■ SUPPLIED PASSAGE ■
--------

The trouble with being a writer is that sometimes you just have to write. When I began this blog I wrote twice a week, and as the weeks close on my gender dysphoria, my mind is filling again.
‘Uncoupling’ has featured in three key ways over these past years. Firstly, it was uncoupling from an accustomed life, presumed male, involving work, family, relationships, activism, social activities and so on. Secondly, there was uncoupling from all the love in my life, as my family and marriage disintegrated and I was no longer wanted. This was accompanied by having to leave behind everything I had accrued, socially and materially and emotionally.
This time, the uncoupling is from the gender dysphoria itself, and this is no small thing. I wrote recently of it as emerging from a long tunnel into daylight, realising nothing was following or chasing, and nothing threatening ahead, just open air.
This weekend has been once more profound. Starting (again) in my dance group, I felt such welcome, acceptance, and dare I say it, love, that I left in a mist of sheer gratitude. I had asked the whole group, that if any felt so minded, I would welcome anyone to track me down and call by during my coming absence from the dance. I do believe they would even stretcher me there simply to lie in the midst of the dance if necessary! But I shall be very sensible … And I know some will call round, and it will be lovely.
Some understand why I shall be away, and I do mean understand: that this is a fundamental and life-affirming thing for me, and that it will finally change important parts of my psyche. Some, not knowing the reason, have been afraid that perhaps I am fighting cancer, and I can only reassure this is not life-threatening, but something I have waited a long time for.

--------

■ STUDY MATERIAL ■
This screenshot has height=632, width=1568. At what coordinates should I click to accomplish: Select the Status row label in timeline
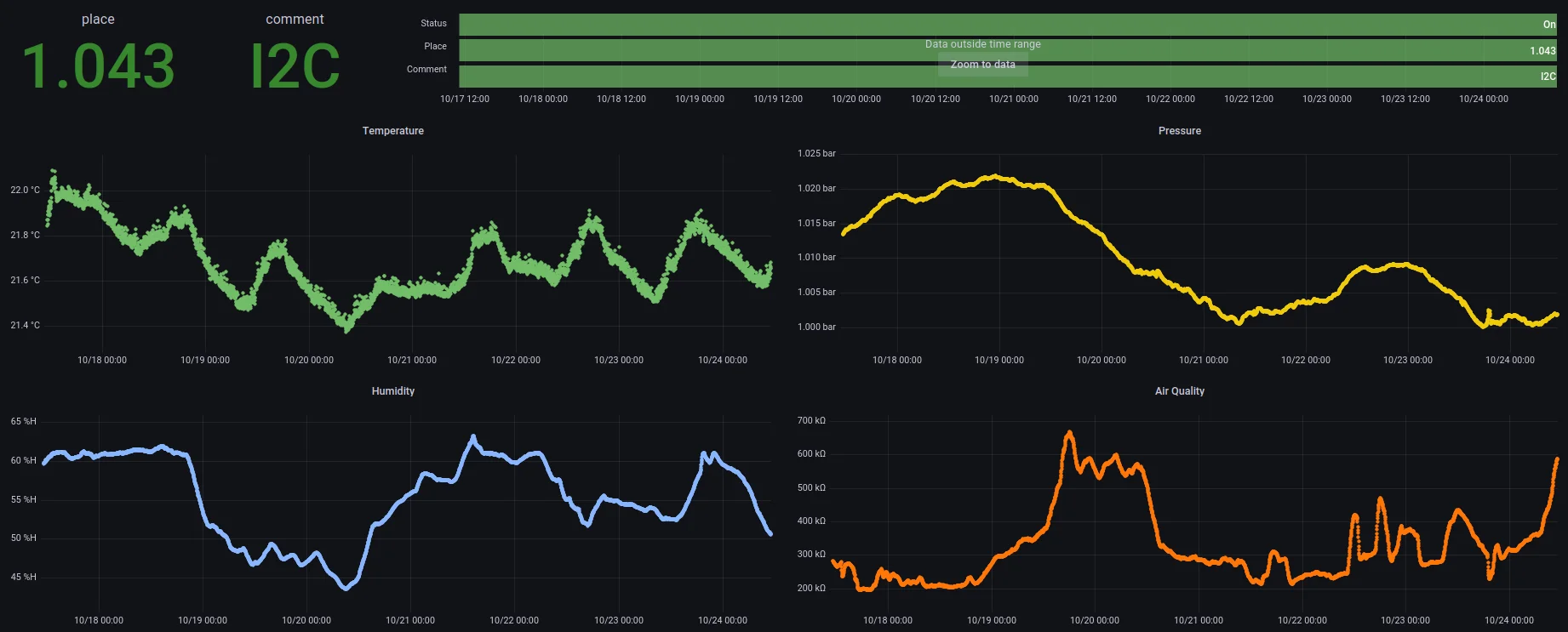pyautogui.click(x=433, y=24)
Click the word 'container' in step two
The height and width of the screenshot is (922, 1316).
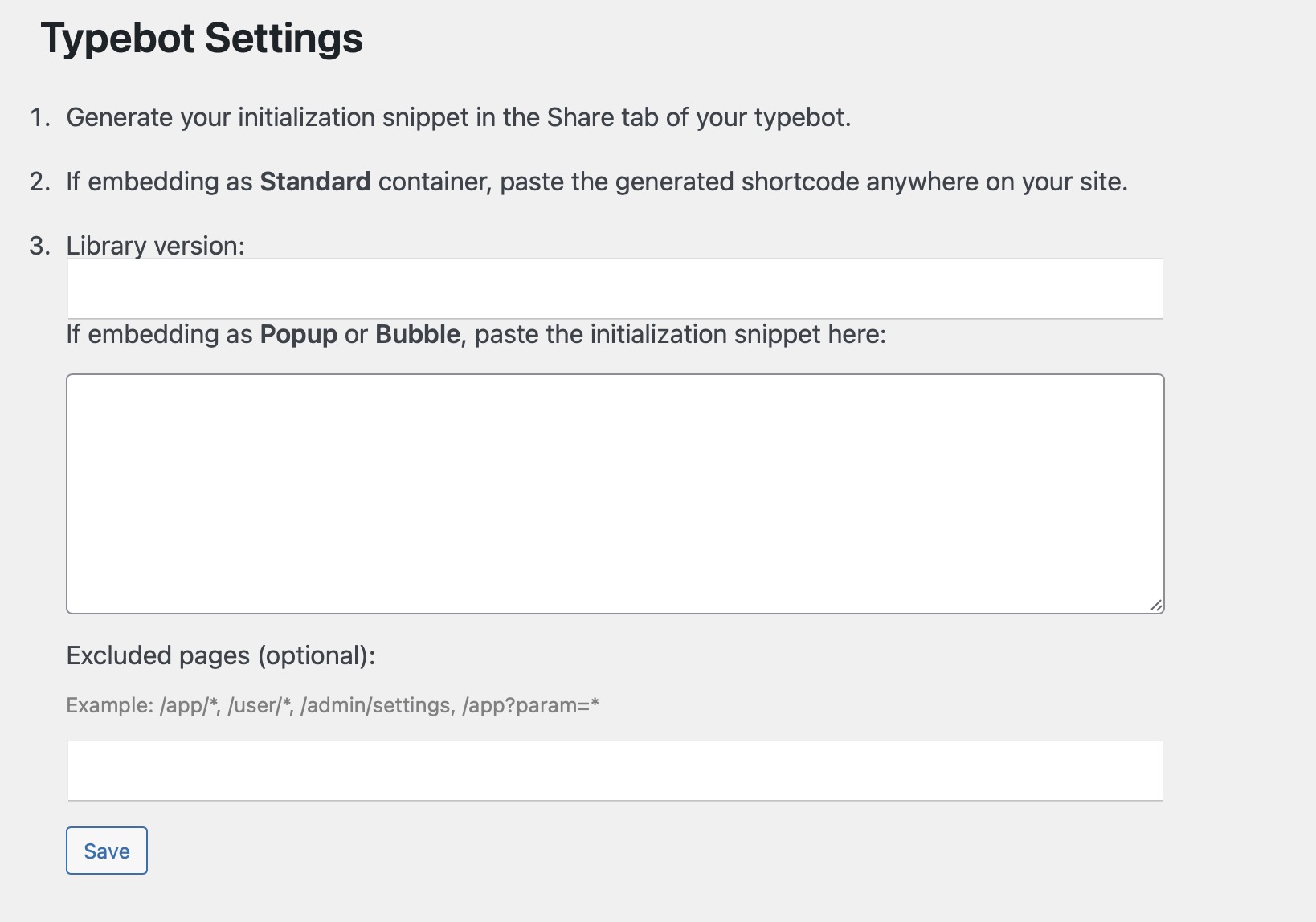click(433, 182)
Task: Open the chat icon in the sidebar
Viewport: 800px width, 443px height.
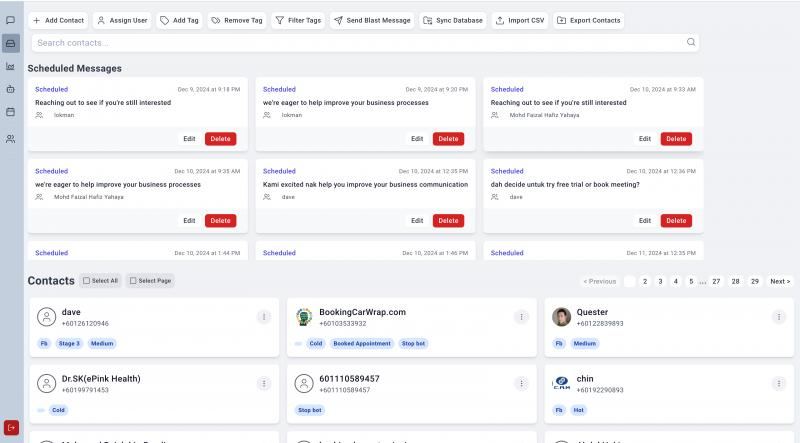Action: coord(10,20)
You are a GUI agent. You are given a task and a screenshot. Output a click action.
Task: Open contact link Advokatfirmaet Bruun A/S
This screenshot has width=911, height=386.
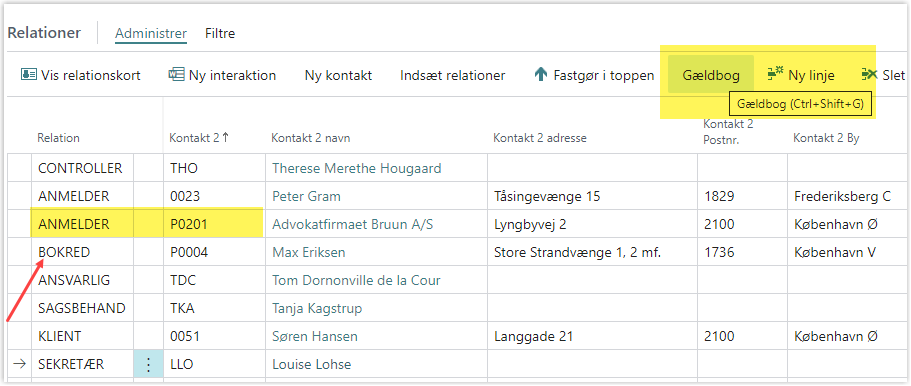[353, 224]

--------

■ EXERCISE DIRECTIONS ■
Using the blog post above, mark each statement yes or no and quote the words of the post that settle it. 1. The writer posted twice a week at the start of the blog. 2. Everyone knows why the writer will be away. 3. The writer has described the experience as coming out of a long tunnel into daylight.

■ OUTPUT OF THE EXERCISE ■
1. Yes: "When I began this blog I wrote twice a week"
2. No: "Some, not knowing the reason, have been afraid that perhaps I am fighting cancer"
3. Yes: "I wrote recently of it as emerging from a long tunnel into daylight"